Publication / 08 Feb 2012

PUMA: Environmental Profit and Loss Account

PUMA worked with Trucost and PwC to produce the world’s first Environmental Profit and Loss Account.

PUMA believes that businesses should account for and, ultimately, pay for the cost to nature of doing business. These costs do not currently hit the financial bottom line, but could easily do so in the future, for example, as a result of new government policy, environmental activism, consumer demand, growing scarcity of raw materials, or as a direct consequence of escalating environmental degradation.

PUMA developed the Environmental Profit and Loss Account (EP&L) to help identify and manage these risks, while simultaneously sharpening its focus in pursuit of new and sustainable business opportunities. A challenge for all companies is to build an increasingly sustainable and resilient business model while also delivering multiple competitive advantages. PUMA aims to be the world’s most desirable and sustainable Sportlifestyle company and the EP&L is one of the principal tools by which they hope to gain the information and insight required to set the strategy to achieve this.

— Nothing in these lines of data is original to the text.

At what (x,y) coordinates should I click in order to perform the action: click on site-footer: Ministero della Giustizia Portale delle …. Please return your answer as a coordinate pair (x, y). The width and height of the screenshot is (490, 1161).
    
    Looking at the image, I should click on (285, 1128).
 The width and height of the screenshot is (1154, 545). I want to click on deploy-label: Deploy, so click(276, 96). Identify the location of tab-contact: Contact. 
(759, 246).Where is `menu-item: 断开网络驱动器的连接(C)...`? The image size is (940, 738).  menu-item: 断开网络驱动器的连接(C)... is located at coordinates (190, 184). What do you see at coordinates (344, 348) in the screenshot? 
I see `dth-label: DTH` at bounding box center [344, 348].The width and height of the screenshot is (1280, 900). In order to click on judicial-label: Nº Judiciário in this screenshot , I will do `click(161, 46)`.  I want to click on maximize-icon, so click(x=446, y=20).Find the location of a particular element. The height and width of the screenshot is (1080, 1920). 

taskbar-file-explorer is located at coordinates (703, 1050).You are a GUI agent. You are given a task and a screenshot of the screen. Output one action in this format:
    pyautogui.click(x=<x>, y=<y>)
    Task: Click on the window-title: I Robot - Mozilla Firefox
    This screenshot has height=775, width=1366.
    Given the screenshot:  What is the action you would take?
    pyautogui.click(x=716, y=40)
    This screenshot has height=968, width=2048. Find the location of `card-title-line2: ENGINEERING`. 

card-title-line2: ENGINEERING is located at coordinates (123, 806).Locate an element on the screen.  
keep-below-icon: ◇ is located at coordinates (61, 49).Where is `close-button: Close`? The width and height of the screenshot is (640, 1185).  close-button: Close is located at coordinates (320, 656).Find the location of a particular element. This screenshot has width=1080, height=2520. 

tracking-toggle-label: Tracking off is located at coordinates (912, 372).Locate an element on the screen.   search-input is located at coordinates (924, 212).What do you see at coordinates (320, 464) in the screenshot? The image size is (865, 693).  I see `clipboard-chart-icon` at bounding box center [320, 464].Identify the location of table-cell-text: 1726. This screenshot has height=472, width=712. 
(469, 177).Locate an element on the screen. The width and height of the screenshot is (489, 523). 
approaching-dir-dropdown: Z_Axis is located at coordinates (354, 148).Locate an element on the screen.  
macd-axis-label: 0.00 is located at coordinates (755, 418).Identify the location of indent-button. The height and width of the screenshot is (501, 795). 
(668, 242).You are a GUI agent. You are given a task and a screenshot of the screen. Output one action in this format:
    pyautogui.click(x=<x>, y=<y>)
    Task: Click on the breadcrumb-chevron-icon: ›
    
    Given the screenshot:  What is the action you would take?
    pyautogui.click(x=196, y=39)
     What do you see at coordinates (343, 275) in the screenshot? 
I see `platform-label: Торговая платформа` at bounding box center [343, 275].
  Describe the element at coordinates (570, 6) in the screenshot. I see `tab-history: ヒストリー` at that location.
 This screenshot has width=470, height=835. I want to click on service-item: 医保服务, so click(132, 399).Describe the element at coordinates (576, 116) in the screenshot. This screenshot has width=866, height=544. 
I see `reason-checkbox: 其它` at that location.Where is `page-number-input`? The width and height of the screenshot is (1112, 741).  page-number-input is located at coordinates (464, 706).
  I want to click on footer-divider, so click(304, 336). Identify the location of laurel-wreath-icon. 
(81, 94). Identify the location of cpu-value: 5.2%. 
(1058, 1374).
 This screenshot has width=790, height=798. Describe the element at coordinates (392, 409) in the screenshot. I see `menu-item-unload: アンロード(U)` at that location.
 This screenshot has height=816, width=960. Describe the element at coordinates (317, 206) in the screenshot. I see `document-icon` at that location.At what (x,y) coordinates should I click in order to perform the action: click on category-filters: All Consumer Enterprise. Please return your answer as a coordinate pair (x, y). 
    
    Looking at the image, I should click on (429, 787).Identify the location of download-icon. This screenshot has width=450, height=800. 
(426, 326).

The EP&L revealed that the total monetary impact of PUMA’s direct and supply chain operations was valued at EUR 145 million. The greatest impacts are from the use of water and the generation of greenhouse gas emissions, at EUR 47 million each. The conversion of land for agriculture for key raw materials such as leather, cotton and rubber is the third greatest impact at EUR 37 million. Just 6% (EUR 8 million) of the impacts arise in PUMA’s own operations, with a further 9% (EUR 13 million) caused by their direct suppliers (Tier 1). This leaves 85% of the impact outside what can be considered areas in which the company has direct control or influence.